Bio: Gerald G. Brown, Ph.D., is a Distinguished Professor of Operations Research and Executive Director of the Center for Infrastructure Defense at the Naval Postgraduate School, where he has taught and conducted research in optimization and optimization-based decision support since 1973, earning awards for both outstanding teaching and research. His military research has been applied by every uniformed service, in areas ranging from strategic nuclear targeting to capital planning. He has been awarded the Barchi, Rist, and Thomas prizes for military operations research, and been credited with guiding investments of more than a trillion dollars. He has designed and implemented decision support software used by the majority of the Fortune 50, in areas ranging from vehicle routing to supply chain optimization. His research appears in scores of open-literature publications and classified reports, some of which are seminal references. Brown is a member of the National Academy of Engineering, a recipient of the U.S. Navy Distinguished Civilian Service Medal, and an INFORMS Fellow.
Title: The Goals of Analysis are Understanding, Decisions, and Influencing Policy
Abstract: While we are variously skilled at applying a diverse set of mathematical tools to analysis, we all share (or should share) the same goals: understand the problem at hand; advise decisions influencing that problem; and influence policy for dealing with entire classes of problems resembling the one we analyze.

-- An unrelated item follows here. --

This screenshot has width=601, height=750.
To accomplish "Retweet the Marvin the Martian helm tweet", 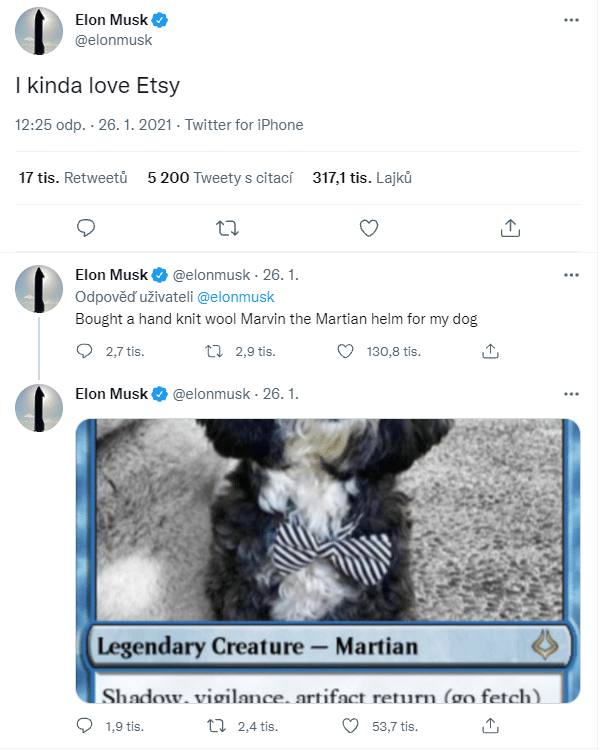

Sometimes, our answers are not welcomed by a client who brings us a problem, and we face significant obstacles to conveying good, convincing advice and thus contributing to good decision policy. There are a number of techniques that apply to such situations and cross all our various analysis domains. Few of these appear in textbooks or our open literature. These turn out to be vitally important for success.
Keynote: Stephen Prather, SportSource Analytics
Bio: Stephen Prather is one of the co-founders of SportSource Analytics. Stephen is a native of Atlanta, GA and earned his undergraduate and MBA degree from Vanderbilt University. His experiences have taken him from Capitol Hill to commercial real estate brokerage to advanced data analytics. He lives in Nashville, TN with his wife and four girls.
Title: SportSource Analytics and the Pursuit of Usefulness
Abstract: Think back about 15 years ago about how difficult it was for anyone to access large amounts of data on virtually any subject. Now, think about how easy it is today for virtually anyone to access enormous amounts of data with the click of a few buttons. We live in an extremely data rich world. We are surrounded by information and data in all walks of life. The problem with all of this “big data” is that we are really struggling in finding ways to make it small and more importantly make it USEFUL.
My talk is going to be about how four guys all working full-time jobs and without a single advanced degree in any sort of statistical analysis between them were able to become the official analytic consultant to the college football playoff selection committee. This is a story of the pursuit of being useful and understanding that data is only as good as the analysis associated with it.